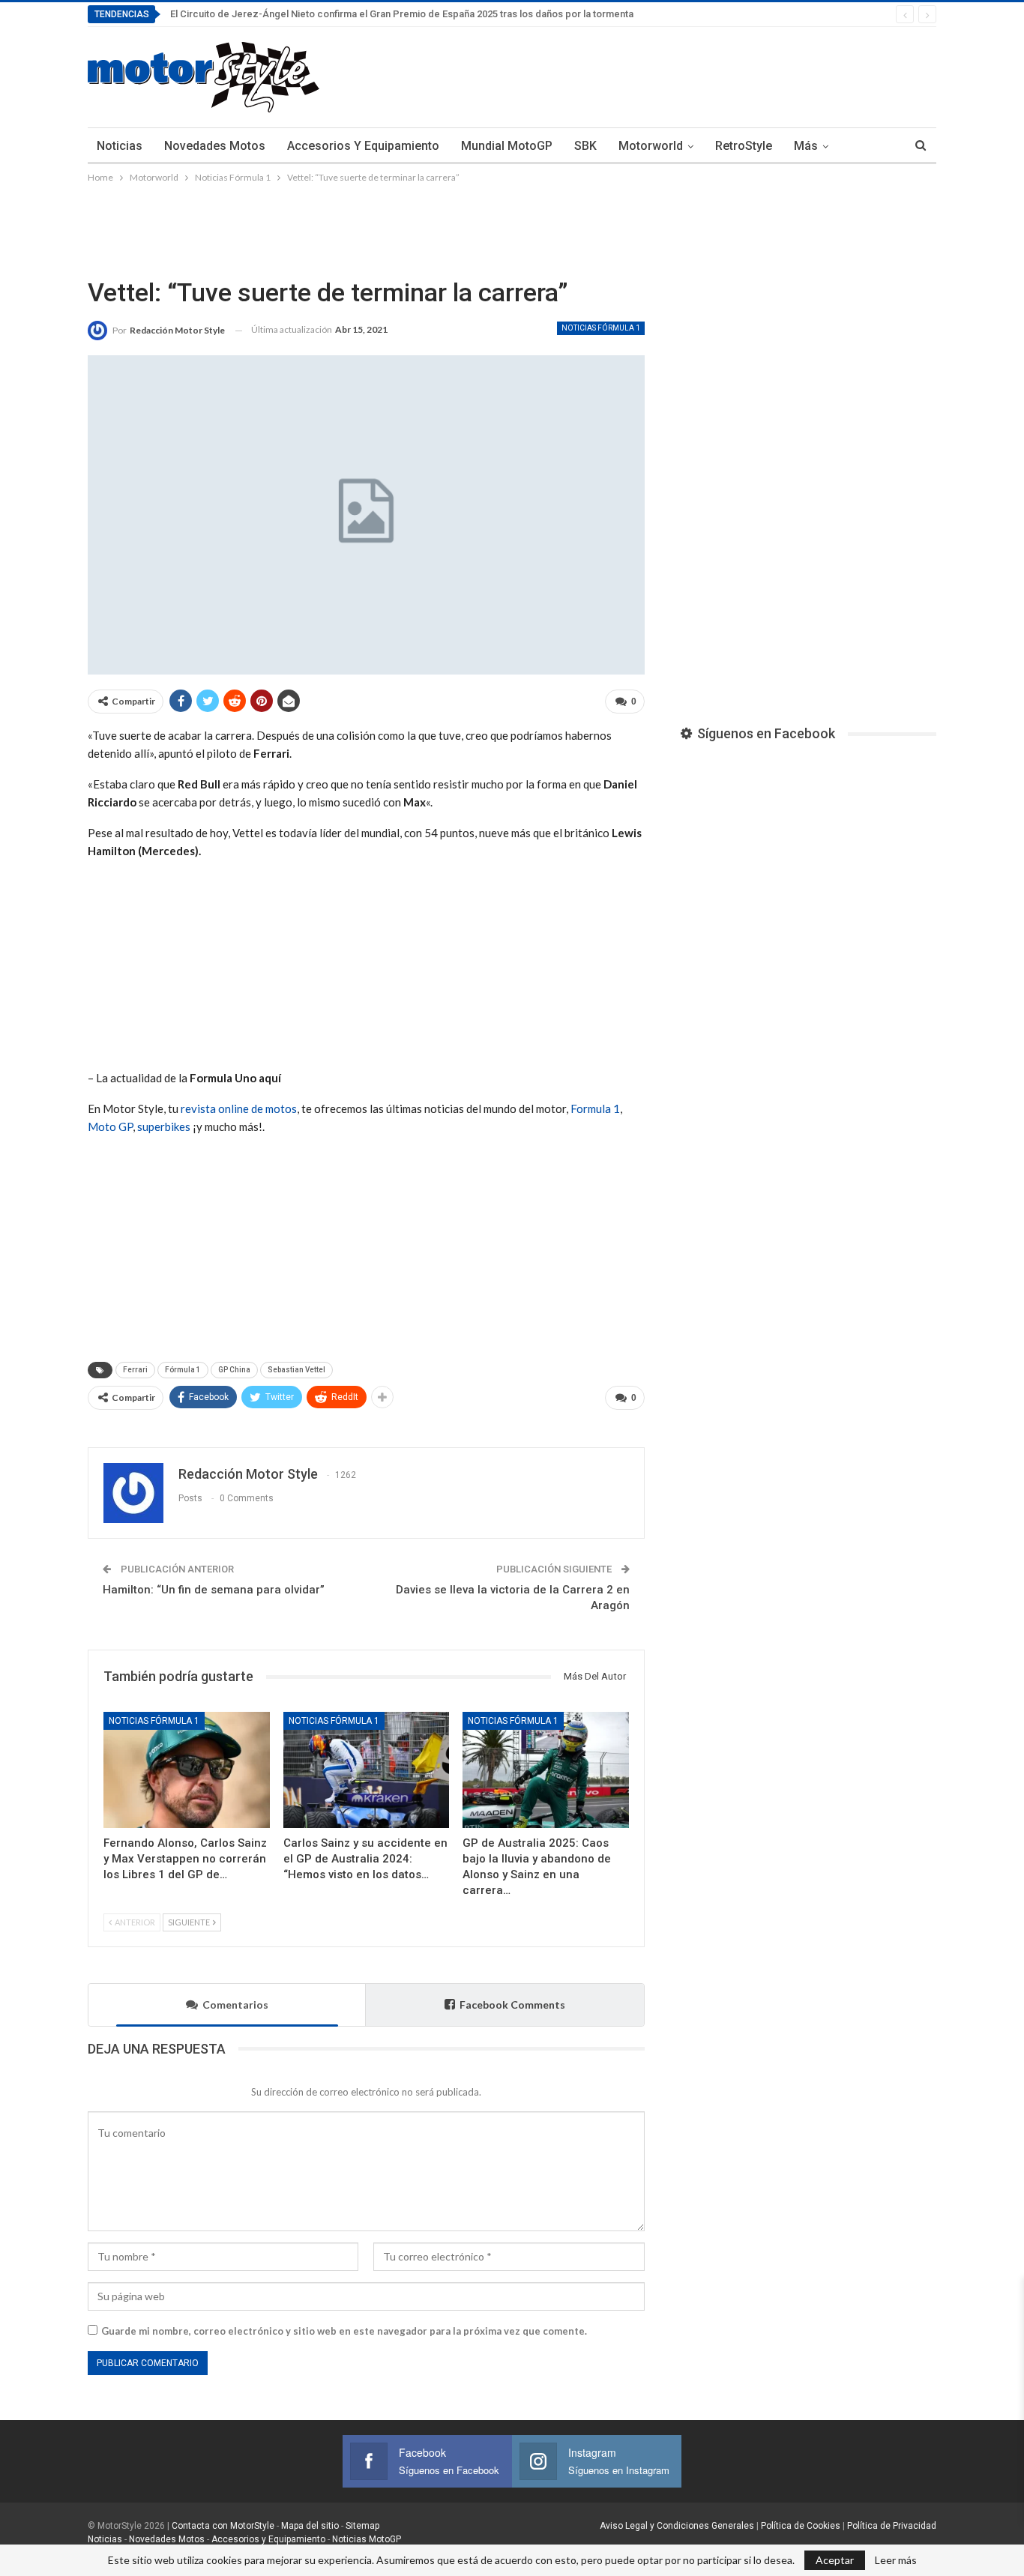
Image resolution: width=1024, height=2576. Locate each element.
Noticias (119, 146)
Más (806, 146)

--

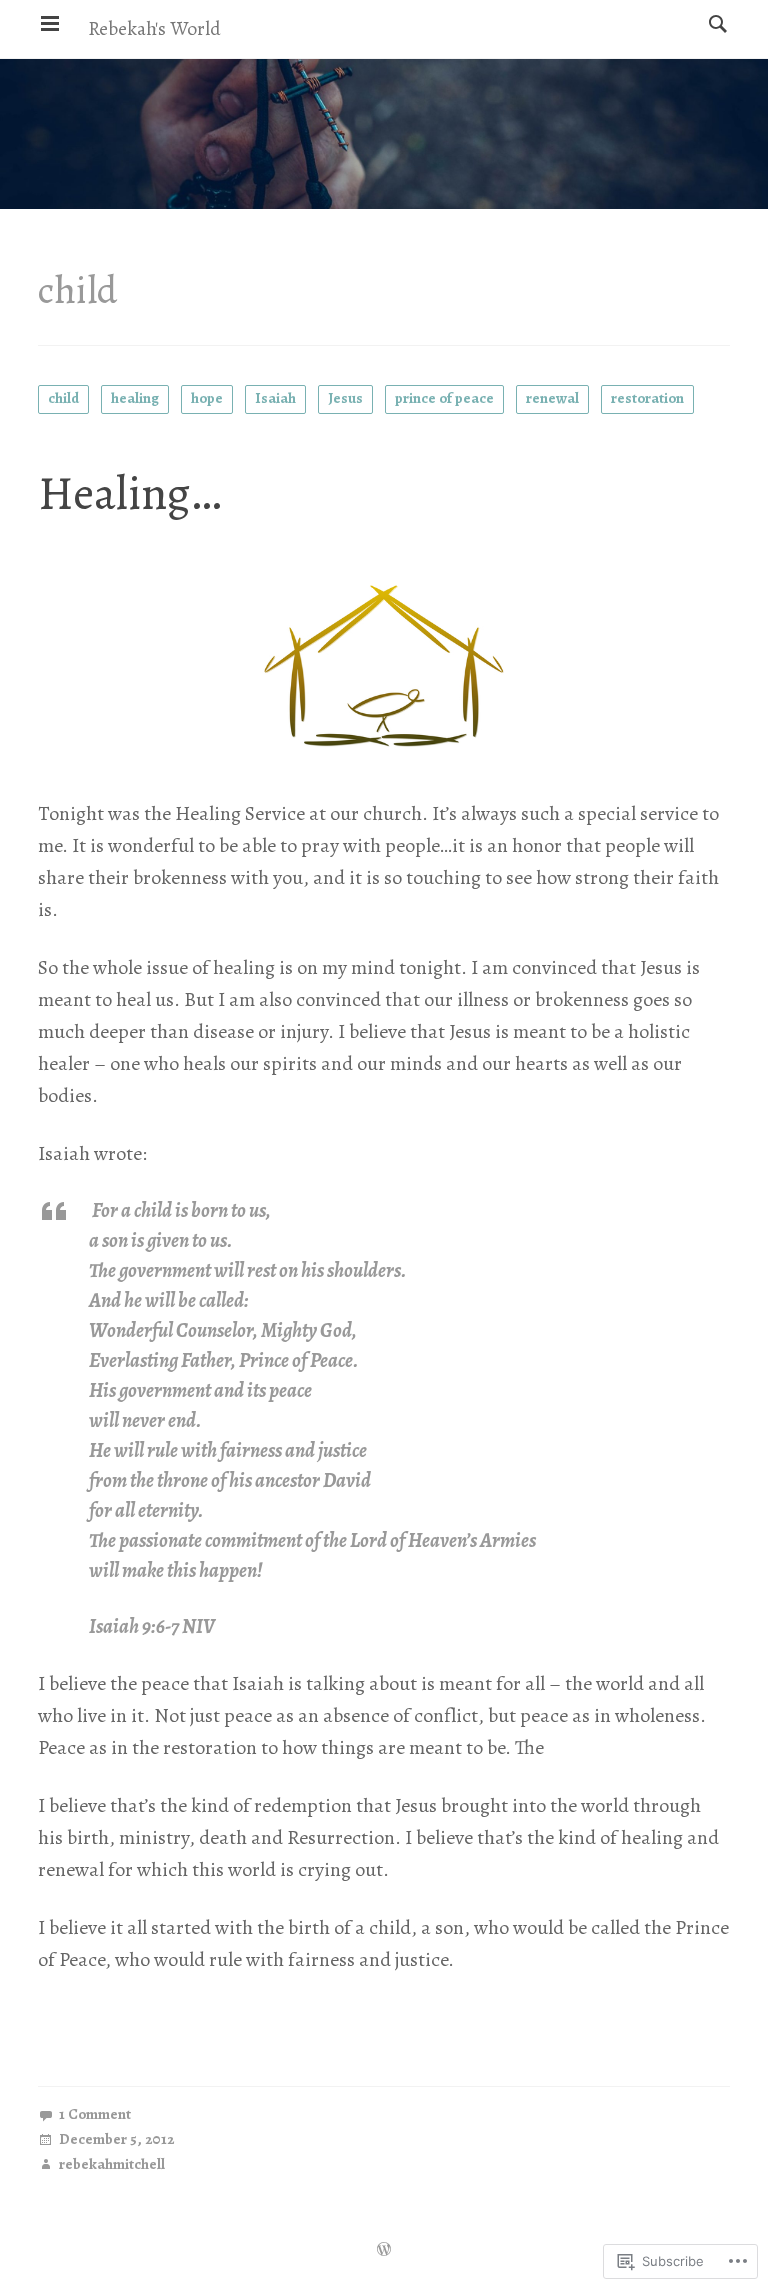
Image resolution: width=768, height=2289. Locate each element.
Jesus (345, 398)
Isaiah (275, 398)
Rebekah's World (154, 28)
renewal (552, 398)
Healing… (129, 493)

==

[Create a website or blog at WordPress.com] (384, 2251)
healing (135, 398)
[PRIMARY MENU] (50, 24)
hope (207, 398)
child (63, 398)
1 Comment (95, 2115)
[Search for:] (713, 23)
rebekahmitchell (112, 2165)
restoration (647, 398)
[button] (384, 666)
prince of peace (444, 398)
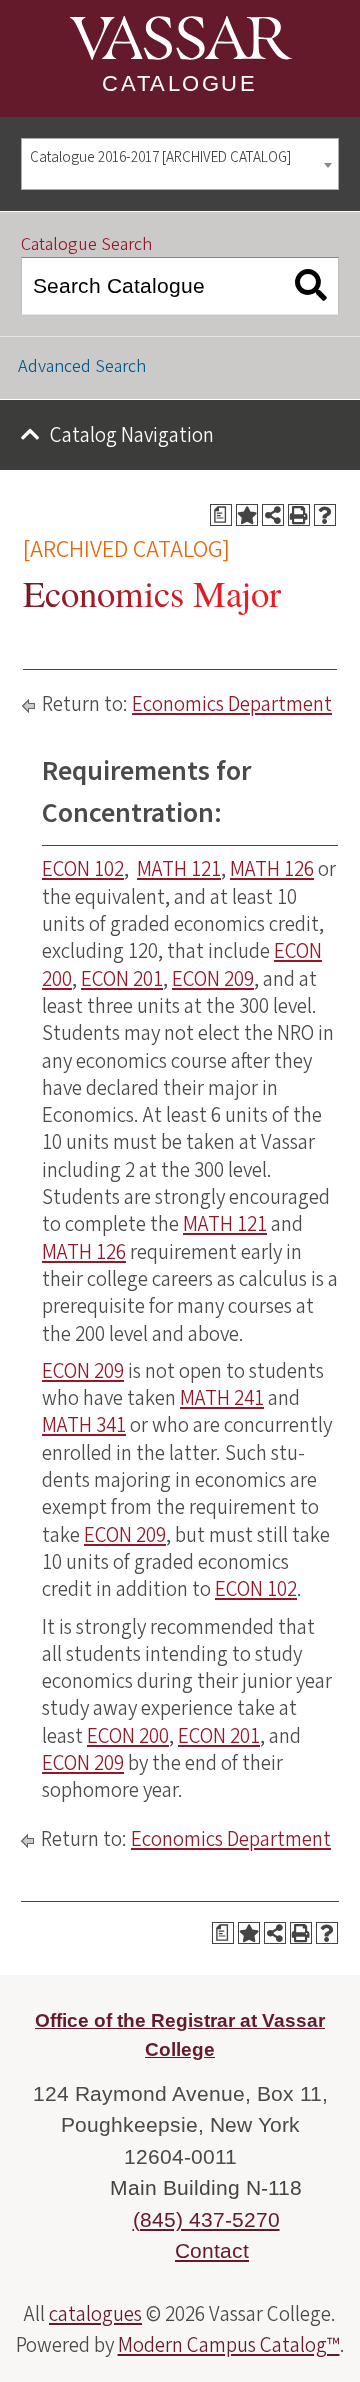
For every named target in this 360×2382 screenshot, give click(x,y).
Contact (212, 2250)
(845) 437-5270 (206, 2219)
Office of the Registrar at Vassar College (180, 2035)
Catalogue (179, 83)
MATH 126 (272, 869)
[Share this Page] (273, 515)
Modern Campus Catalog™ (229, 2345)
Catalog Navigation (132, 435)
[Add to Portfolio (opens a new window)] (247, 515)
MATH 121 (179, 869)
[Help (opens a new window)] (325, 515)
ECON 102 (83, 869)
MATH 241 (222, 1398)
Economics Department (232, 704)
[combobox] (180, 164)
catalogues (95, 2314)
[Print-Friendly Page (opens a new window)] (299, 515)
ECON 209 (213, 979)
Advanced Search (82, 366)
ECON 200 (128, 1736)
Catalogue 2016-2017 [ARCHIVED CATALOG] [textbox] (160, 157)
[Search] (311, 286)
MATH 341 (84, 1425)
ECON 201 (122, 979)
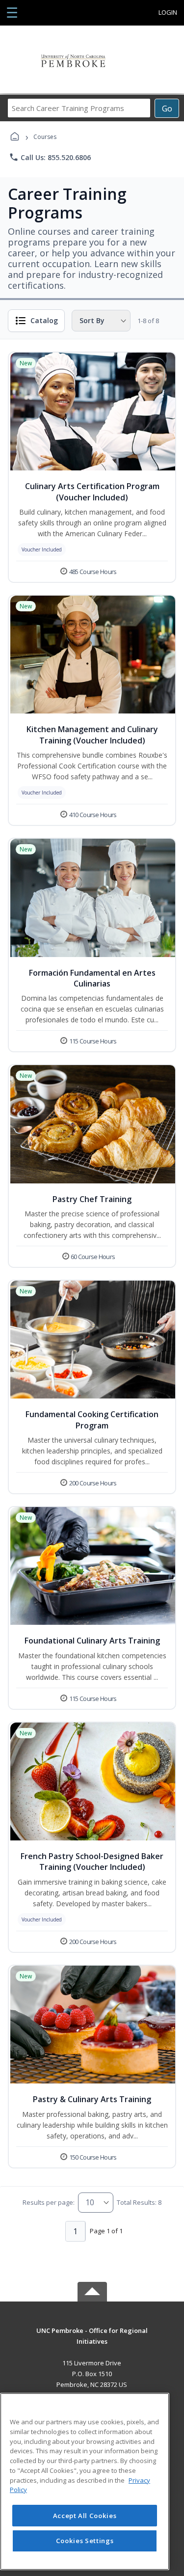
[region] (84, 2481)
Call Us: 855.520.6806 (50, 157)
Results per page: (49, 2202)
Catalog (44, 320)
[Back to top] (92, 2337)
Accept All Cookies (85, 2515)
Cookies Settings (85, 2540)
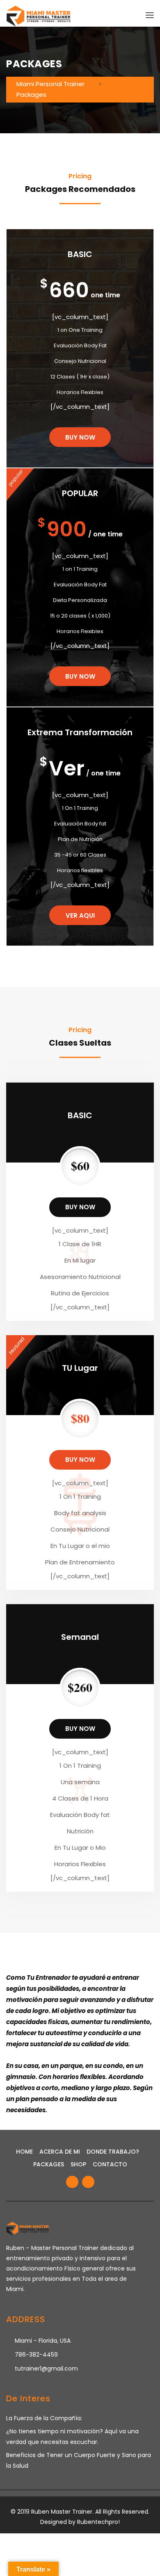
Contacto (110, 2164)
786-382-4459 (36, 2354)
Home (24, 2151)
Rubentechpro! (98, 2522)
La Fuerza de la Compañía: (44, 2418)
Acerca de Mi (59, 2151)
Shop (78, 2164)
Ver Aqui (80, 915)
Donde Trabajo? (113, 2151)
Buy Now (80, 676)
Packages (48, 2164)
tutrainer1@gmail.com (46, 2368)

> Work request: For every line of the material above that contains the word "this", show the line.

> Result of the task:
For every named target in this 360×2382 screenshot, give click(x,y).
[Share this Page] (273, 515)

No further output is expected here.